EXCERPTED TEXT:
'''

Loved this. ^.^ I laughed while completely following your philosophy.


----------



## DLG (Feb 11, 2016)

pretty perfect for this style. 

my only minor complaint is that the keyboard player's solo chops are not up to par with Christian's.

Throw in a guy like Richard Andersson (Time Requiem) on keys and it would be perfect 

Ian sounds awesome as expected.


----------



## Rosal76 (Feb 24, 2016)

Hey guys, Christian posted a new Youtube playthrough for one of his songs off of his Beyond the Wall of Sleep album.


----------



## chopeth (Feb 24, 2016)

Rosal76 said:


> Hey guys, Christian posted a new Youtube playthrough for one of his songs off of his Beyond the Wall of Sleep album.




Saw it yesterday and made me think why would I be so stupid to buy his book considering my skills. Later I found out it's obviously because I admire the guy and still want him to support his wonderful music, and in the end, some ideas would probably creep into my playing, but man, watching his clean and effortless performance still makes me wonder if I'll ever play 50% as well as him regardless the efforts put on it.

'''

WORK TO COMPLETE:
Reproduce the forum thread above word for word, from "my only minor" up to and including "awesome as expected.".

LISTED ENTRIES:
'''

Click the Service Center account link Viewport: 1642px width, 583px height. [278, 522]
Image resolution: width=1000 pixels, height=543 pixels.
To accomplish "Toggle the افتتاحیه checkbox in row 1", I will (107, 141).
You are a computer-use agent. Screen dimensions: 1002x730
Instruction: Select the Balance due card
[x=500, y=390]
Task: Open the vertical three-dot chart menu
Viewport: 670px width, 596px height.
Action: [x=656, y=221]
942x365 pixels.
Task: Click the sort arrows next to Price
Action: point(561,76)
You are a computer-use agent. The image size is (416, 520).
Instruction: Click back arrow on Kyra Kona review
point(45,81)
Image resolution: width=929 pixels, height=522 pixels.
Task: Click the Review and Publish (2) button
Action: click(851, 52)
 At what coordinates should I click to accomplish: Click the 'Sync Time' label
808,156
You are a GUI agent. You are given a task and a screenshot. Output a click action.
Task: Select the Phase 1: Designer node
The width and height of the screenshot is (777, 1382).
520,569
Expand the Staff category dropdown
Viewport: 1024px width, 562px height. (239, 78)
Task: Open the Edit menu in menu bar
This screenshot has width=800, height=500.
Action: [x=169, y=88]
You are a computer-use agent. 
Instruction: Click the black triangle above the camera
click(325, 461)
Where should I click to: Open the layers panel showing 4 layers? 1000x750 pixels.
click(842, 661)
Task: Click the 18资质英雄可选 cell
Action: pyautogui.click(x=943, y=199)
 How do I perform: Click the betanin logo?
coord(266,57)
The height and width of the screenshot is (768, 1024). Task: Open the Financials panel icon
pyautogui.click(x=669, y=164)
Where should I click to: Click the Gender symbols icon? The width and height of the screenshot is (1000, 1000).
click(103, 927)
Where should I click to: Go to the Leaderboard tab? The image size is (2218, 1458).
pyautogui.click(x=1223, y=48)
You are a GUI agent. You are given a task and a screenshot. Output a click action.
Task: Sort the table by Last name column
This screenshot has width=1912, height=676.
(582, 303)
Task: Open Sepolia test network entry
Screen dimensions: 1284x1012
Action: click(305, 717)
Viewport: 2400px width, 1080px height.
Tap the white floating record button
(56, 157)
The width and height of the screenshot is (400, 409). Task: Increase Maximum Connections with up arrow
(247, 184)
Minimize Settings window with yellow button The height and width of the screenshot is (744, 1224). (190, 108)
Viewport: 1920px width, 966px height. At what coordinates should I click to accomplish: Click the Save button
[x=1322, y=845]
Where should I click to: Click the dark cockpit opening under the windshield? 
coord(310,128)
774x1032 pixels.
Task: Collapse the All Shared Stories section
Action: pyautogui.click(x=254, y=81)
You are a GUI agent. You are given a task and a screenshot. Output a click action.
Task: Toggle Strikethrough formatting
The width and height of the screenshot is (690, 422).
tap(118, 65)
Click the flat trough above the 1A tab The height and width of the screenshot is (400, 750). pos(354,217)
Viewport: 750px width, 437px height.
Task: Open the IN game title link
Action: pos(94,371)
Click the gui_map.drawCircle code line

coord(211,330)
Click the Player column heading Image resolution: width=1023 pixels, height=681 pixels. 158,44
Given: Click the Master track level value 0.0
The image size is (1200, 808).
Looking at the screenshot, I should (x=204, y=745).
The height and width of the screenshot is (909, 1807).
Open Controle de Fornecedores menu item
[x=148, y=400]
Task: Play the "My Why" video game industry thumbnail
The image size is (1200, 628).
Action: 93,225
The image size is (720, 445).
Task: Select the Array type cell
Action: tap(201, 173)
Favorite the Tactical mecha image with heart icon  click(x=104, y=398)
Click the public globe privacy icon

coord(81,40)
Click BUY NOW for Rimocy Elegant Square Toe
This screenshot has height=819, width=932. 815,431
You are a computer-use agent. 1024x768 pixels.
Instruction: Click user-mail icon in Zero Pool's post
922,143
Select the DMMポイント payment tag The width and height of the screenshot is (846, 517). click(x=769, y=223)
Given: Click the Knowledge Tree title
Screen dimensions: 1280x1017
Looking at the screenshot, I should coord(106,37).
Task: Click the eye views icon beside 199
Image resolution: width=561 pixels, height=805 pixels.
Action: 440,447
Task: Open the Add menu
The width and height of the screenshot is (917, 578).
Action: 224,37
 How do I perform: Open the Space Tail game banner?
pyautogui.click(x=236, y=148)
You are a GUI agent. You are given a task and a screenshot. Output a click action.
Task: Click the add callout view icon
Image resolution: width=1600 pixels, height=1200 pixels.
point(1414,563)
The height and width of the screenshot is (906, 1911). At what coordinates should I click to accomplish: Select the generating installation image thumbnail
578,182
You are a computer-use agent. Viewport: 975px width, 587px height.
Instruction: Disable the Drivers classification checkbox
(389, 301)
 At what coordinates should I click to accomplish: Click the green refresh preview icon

'''

WORKED SOLUTION:
my only minor complaint is that the keyboard player's solo chops are not up to par with Christian's.

Throw in a guy like Richard Andersson (Time Requiem) on keys and it would be perfect 

Ian sounds awesome as expected.